Texte fourni:
-=-=-=-=-

Sitôt signé, sitôt discuté. Dimanche, quelques heures après l'annonce de l'accord, les signataires sont apparus divisés sur certains termes et principes du texte, Washington et Téhéran en tête. L'Iran s'est en effet félicité que le texte reconnaisse son "droit à l'enrichissement". Une affirmation qu'a aussitôt réfutée la diplomatie américaine.
"Ce droit n'a pas été reconnu, d'abord parce que ça n'existe pas en droit international. En revanche les Iraniens ont effectivement obtenu qu'un texte reconnaisse pour la première fois l'existence d'activités d'enrichissement sur leur sol, alors que les résolutions précédentes de l'ONU demandaient purement et simplement la fin de ces enrichissements. Les Iraniens l'interprètent comme la reconnaissance de ces activités et le droit à l'enrichissement", analyse Camille Grand, qui souligne que "chacune des parties se devait de repartir avec quelques victoires, pour son opinion publique".

-=-=-=-=-

Objectif de l'exercice:
Selon le texte sur l'accord avec l'Iran, pourquoi Camille Grand estime-t-on que le « droit à l'enrichissement » n'a pas été reconnu ? Expliquez aussi ce que les Iraniens ont malgré tout obtenu.

-=-=-=-=-

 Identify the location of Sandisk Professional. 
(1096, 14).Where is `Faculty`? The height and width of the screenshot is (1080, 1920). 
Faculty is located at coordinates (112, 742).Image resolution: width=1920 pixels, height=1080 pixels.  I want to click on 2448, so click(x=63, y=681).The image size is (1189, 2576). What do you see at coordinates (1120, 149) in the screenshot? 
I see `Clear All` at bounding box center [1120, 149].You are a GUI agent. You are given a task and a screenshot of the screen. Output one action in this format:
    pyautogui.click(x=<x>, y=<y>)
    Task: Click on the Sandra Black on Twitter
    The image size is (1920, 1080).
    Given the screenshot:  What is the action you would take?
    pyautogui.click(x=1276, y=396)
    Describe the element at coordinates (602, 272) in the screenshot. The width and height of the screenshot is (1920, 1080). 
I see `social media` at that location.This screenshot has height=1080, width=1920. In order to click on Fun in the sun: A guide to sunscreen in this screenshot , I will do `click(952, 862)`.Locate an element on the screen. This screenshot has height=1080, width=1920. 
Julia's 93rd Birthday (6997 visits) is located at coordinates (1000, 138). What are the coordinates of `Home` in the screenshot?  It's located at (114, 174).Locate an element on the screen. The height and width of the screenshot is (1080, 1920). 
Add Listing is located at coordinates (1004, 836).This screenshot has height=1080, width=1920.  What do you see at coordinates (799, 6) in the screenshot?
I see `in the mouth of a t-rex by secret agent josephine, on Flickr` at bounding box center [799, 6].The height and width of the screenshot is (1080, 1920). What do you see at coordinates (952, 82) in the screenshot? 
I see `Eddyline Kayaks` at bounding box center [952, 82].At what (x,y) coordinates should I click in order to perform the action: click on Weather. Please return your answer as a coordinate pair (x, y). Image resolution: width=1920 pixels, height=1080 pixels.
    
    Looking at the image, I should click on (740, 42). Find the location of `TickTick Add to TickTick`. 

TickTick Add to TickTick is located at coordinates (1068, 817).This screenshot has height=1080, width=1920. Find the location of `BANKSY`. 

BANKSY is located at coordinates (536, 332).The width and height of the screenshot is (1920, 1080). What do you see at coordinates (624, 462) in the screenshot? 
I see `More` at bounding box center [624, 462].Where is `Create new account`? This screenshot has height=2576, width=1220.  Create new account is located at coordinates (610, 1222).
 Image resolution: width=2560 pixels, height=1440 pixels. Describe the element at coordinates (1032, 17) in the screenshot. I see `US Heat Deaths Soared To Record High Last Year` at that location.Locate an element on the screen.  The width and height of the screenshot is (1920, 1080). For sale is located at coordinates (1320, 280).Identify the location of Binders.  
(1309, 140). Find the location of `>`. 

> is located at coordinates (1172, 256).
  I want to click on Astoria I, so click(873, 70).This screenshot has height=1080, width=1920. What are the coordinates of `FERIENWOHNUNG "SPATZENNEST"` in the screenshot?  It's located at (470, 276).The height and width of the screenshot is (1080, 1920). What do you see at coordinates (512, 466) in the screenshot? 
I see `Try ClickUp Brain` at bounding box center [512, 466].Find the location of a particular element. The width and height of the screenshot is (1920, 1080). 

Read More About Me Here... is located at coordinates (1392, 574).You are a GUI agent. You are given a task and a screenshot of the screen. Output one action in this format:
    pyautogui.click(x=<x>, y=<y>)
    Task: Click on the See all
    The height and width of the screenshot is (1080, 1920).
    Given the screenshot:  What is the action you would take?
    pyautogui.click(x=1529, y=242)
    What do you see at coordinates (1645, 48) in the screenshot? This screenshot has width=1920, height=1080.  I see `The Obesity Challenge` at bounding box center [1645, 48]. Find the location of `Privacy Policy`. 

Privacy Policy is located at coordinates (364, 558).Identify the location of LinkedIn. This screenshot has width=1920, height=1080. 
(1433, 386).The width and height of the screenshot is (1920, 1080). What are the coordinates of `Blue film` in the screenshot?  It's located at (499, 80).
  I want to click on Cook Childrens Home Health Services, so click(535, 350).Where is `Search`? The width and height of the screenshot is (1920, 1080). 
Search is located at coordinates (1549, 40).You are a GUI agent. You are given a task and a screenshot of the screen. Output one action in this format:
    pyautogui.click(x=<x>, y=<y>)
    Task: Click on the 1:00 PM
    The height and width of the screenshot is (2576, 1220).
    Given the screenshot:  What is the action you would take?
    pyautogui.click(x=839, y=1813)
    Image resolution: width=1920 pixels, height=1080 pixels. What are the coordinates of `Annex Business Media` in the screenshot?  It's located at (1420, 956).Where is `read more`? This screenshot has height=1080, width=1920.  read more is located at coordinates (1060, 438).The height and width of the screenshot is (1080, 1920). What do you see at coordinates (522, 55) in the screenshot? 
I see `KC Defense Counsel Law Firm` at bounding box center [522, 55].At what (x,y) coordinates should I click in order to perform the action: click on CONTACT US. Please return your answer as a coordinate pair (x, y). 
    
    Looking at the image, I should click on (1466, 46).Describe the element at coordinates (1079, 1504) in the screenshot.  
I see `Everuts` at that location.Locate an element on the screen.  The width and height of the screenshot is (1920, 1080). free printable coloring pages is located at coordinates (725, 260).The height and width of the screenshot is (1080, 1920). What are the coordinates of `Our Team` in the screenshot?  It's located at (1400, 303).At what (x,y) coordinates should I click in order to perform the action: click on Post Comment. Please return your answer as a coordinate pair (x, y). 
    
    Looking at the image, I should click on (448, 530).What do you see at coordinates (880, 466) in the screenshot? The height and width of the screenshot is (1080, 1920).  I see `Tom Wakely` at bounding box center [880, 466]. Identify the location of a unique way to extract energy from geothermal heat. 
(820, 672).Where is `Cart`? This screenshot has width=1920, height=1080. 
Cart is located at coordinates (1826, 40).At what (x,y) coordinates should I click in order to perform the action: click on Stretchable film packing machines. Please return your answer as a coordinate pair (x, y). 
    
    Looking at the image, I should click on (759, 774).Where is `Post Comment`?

-=-=-=-=-

Résultat de l'exercice:
Pour Camille Grand, ce droit n'a pas été reconnu, d'abord parce qu'il n'existe pas en droit international. Les Iraniens ont toutefois obtenu qu'un texte reconnaisse pour la première fois l'existence d'activités d'enrichissement sur leur sol, alors que les résolutions précédentes de l'ONU en demandaient purement et simplement la fin.